On 11 Jun 2016, at 4:21, Groach wrote:
On 11/06/2016 05:09, Bill Cole wrote:
So, you thought validating email addresses was a problem demanding a
solution? And you "solved" it with a regular expression?
Congratulations on now having 2 problems. They should be very happy
together.
The regex I quoted was out of context to the problem and completely
unrelated (sorry if you feel so confused with that).
I was not at all confused, but sometimes when people are Wrong On The
Internet in special ways I cannot resist the urge to respond with a
paraphrased geek meme...
Look up Jamie Zawinski's famous "2 problems" quote regarding regular
expressions. It is a perfect fit for the application of regular
expressions to address validation
It is actually for another software project (a mail server)
Please don't take this as derogatory, because I DO NOT mean it to be,
but can you explain why the world needs yet another new mail server
implementation?
As an example of why I ask this, consider that Microsoft rewrote the
SMTP implementation in Exchange 2013 and did it wrong, breaking
multi-recipient message handling. I guess they had some reason, but the
point is that new code means new bugs, even when you have an elaborate
QA organization in place to prevent that.
that, being a mail server, must ensure email addresses are valid.
Not really. It needs to make sure that it never generates invalid
addresses and it probably should check addresses in its inputs for types
of invalidity that your later code will assume not to be present, but
those are both far from a need to validate addresses perfectly (or even
near-perfectly) to the RFC specification. Having a logical set of
addresses that you'd never generate but will still blindly and
harmlessly work with, some of which may not fit the RFC specs, is a
NON-PROBLEM.
Even if you wanted to draw a RFC-perfect boundary between valid and
invalid addresses, complex regular expressions are a poor tool for that
because the logic of REs don't align to that of the ABNF used in RFCs. A
single regular expression CANNOT precisely match the whole
RFC822/2822/5322 address space. The closest approximation in Perl RE is
huge, indecipherable, and machine-generated.
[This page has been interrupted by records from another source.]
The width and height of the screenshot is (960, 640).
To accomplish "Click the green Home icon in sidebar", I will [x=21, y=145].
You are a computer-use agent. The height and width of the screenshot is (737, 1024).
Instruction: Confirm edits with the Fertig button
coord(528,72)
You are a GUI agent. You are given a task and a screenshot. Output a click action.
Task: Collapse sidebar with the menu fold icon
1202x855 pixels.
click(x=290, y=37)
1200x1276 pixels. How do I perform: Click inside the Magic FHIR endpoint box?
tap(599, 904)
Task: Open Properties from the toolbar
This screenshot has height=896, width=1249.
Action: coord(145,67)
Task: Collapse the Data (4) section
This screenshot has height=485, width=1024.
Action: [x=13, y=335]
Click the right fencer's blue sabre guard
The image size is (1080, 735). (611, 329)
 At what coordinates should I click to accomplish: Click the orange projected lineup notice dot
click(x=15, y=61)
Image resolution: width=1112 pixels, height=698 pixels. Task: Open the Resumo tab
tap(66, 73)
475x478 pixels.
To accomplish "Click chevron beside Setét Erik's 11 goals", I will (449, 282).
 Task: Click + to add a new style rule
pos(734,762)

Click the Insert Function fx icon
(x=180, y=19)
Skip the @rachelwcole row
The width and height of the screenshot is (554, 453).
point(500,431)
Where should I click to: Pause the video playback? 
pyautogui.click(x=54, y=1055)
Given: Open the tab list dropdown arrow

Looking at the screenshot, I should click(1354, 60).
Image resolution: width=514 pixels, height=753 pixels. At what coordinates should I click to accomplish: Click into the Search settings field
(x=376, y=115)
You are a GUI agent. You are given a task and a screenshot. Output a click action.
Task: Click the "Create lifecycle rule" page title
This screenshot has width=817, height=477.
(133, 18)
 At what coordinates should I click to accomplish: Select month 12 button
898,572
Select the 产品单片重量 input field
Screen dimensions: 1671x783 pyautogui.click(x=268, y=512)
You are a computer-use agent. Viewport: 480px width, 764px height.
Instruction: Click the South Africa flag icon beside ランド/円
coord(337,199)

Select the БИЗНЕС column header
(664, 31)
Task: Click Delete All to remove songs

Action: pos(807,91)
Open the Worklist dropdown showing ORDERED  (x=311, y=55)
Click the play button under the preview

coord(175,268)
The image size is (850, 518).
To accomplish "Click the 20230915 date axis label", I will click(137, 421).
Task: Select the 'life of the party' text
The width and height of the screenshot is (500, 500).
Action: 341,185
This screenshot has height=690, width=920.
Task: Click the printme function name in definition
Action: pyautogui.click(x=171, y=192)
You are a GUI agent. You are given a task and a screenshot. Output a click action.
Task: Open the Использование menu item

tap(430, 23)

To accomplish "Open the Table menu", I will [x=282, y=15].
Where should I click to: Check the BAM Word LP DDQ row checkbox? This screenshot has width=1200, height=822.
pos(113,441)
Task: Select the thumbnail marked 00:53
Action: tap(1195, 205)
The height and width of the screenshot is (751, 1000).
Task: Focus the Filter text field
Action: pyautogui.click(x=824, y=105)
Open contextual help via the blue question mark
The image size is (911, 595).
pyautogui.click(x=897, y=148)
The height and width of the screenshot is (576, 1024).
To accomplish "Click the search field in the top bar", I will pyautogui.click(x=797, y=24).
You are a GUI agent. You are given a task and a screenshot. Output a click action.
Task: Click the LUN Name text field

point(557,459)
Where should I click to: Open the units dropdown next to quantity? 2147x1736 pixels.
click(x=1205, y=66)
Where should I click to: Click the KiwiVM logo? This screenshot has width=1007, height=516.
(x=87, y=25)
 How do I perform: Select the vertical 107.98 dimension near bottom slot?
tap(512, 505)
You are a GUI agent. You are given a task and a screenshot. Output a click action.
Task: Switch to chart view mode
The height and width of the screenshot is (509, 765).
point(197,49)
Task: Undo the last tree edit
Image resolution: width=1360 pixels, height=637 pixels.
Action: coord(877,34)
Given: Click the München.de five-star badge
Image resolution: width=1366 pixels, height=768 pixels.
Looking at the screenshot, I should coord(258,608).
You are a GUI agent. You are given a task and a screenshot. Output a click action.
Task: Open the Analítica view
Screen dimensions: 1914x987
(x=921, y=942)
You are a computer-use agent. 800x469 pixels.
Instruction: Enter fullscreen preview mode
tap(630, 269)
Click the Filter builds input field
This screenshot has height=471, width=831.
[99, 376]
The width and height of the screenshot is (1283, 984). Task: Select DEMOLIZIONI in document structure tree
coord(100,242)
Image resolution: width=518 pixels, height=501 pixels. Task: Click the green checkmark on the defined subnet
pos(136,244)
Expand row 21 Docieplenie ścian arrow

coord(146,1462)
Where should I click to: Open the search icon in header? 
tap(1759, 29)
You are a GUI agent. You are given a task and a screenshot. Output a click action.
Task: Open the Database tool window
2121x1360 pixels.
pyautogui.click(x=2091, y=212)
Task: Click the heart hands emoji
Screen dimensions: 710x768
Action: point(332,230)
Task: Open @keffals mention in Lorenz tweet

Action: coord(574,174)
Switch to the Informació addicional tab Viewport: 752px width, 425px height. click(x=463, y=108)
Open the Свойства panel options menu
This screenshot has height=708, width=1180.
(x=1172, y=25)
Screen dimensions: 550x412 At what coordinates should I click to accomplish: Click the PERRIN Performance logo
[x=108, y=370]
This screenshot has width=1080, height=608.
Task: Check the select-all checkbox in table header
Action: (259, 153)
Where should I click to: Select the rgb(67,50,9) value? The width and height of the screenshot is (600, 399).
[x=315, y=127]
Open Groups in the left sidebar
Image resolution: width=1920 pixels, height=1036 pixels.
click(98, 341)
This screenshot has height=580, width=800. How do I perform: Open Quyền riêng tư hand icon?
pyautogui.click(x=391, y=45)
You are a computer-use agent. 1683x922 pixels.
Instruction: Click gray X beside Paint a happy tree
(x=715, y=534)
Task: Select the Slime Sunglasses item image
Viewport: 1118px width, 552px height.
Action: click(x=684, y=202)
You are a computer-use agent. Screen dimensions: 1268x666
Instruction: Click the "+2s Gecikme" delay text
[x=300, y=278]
It also cannot deal with
nested comments, a valid albeit pathological address structure under the
ABNF definition. In POSIX RE the problems are MUCH worse.
On the other hand, you COULD use very simple REs to serially and
recursively decompose addresses into the constructs defined by the ABNF
spec, using the same logic as the spec to validate addresses. This is
not as interesting a "problem" as writing the One True RFC822 RE, but it
is a fairly trivial coding exercise and would run more efficiently than
a single RE with the benefit of being more readable and debuggable.
I quoted the regexp in context of showing my point about how
'squiggly' they can be and that I am able to read them.....to a point.
(I was proud because 'googling' around for a regex email address
validator string shows some VERY suspicious and
extortionately,seemingly unnecessarily, long offerings. So I had a go
myself).
And just like a hilariously long list of predecessors, came up with a RE
which fails to precisely reproduce the ABNF definition of a valid
address for message headers. This is why you now have 2 problems:
1. The one you invented of needing to precisely validate email addresses
to a RFC specification that is not a perfect match for the addressing
supported by any coherent package of production-grade mail software.
2. A regular expression that is absurdly complex which you incorrectly
believe solves (1) while in fact it does not. It is maybe good enough,
but maybe not. It's an untestable approximation of its design goal,
which is an intrinsic problem for software.